> **Task description**
Every record below must be written out exactly. Leave out the pictures.

> **Given information**
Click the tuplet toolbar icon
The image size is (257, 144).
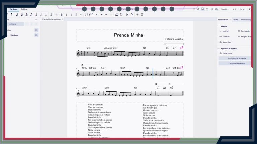click(116, 15)
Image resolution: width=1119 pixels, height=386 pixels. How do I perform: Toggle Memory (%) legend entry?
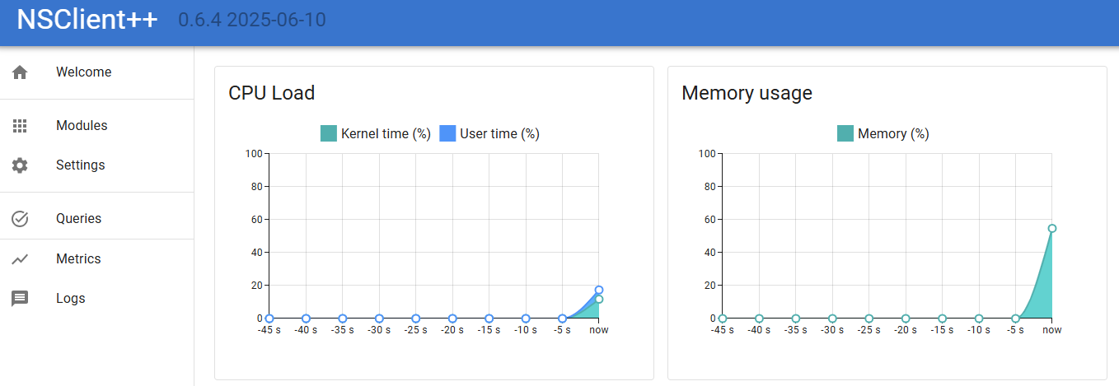883,133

> **Solution to this problem**
Click the tuplet toolbar icon
The image size is (257, 144).
click(116, 15)
Image resolution: width=1119 pixels, height=386 pixels. How do I perform: Toggle Memory (%) legend entry?
883,133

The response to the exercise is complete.